Locate each line in the data below that contains the word "field", and copy all of those lines.

(Part of a data file)

———

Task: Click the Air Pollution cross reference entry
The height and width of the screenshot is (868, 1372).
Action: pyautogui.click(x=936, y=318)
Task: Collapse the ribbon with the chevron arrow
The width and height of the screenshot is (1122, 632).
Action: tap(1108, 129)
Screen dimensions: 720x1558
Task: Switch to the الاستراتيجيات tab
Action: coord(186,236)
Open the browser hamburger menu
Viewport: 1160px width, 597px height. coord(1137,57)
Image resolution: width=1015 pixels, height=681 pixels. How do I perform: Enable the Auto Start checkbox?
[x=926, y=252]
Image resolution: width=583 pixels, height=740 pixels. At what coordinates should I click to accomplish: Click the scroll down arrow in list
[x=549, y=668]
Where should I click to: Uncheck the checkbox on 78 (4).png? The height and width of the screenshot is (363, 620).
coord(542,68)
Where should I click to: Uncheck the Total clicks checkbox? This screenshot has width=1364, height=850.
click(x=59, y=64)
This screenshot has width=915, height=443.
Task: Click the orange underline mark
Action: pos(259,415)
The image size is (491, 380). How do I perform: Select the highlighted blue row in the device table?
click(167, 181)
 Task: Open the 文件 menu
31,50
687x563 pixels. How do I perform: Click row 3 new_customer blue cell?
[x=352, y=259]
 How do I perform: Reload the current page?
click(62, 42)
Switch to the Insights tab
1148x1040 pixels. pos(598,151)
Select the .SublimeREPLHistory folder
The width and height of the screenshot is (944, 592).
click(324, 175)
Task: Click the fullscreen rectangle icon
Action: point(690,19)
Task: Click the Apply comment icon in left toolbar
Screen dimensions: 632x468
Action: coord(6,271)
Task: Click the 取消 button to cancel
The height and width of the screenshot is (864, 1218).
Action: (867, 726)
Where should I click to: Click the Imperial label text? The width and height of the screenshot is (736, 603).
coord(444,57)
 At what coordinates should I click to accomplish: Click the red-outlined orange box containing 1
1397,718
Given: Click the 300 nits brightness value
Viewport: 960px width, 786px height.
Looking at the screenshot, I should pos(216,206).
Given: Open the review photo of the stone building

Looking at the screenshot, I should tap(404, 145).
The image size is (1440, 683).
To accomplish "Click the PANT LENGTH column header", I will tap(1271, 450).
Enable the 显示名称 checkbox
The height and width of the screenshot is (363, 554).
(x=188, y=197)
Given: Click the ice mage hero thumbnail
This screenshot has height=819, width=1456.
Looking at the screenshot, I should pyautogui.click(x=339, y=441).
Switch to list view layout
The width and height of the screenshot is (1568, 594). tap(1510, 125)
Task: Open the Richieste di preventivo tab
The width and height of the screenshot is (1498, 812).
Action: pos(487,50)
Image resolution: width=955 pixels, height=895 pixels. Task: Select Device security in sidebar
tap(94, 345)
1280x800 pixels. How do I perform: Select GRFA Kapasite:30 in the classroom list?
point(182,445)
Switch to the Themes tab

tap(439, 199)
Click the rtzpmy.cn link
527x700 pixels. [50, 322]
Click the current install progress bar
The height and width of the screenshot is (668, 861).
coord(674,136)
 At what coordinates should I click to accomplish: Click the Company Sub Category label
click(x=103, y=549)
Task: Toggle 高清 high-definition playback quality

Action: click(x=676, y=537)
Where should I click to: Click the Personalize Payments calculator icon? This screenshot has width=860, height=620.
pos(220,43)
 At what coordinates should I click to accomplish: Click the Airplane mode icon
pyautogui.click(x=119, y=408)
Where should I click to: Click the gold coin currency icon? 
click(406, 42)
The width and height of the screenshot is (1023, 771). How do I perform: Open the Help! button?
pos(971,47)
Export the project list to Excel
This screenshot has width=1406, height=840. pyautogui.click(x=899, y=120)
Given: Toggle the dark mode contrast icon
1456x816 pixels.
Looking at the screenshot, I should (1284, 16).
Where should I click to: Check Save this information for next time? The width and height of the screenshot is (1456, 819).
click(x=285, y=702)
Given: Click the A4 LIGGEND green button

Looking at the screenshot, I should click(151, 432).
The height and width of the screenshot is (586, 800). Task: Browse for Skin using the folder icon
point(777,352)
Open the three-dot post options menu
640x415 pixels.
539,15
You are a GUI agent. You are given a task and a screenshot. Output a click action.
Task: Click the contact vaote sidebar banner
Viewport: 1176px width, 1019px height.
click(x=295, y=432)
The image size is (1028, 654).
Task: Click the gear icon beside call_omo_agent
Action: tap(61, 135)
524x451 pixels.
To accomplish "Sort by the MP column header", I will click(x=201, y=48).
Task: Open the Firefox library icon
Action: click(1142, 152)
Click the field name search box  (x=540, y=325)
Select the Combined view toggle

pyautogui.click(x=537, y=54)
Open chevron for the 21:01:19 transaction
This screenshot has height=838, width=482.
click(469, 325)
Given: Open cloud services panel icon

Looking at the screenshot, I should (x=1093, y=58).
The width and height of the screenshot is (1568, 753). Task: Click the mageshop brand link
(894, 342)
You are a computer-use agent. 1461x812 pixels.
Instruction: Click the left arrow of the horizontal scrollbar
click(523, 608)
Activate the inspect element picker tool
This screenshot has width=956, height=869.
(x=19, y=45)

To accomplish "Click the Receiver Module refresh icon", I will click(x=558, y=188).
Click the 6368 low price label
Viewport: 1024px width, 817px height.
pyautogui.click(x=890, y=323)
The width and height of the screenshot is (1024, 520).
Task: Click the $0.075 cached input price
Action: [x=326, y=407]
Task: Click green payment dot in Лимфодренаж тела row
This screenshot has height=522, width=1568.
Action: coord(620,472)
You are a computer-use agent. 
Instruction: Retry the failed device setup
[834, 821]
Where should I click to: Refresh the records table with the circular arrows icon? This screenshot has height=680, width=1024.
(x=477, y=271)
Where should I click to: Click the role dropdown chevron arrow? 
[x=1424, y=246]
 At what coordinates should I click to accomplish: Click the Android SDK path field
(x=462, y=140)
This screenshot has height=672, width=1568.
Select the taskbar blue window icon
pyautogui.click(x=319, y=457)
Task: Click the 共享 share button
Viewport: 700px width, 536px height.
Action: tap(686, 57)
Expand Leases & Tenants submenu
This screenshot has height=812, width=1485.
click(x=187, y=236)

———

* [Final result]:
Click the field name search box  (x=540, y=325)
 At what coordinates should I click to accomplish: Click the Android SDK path field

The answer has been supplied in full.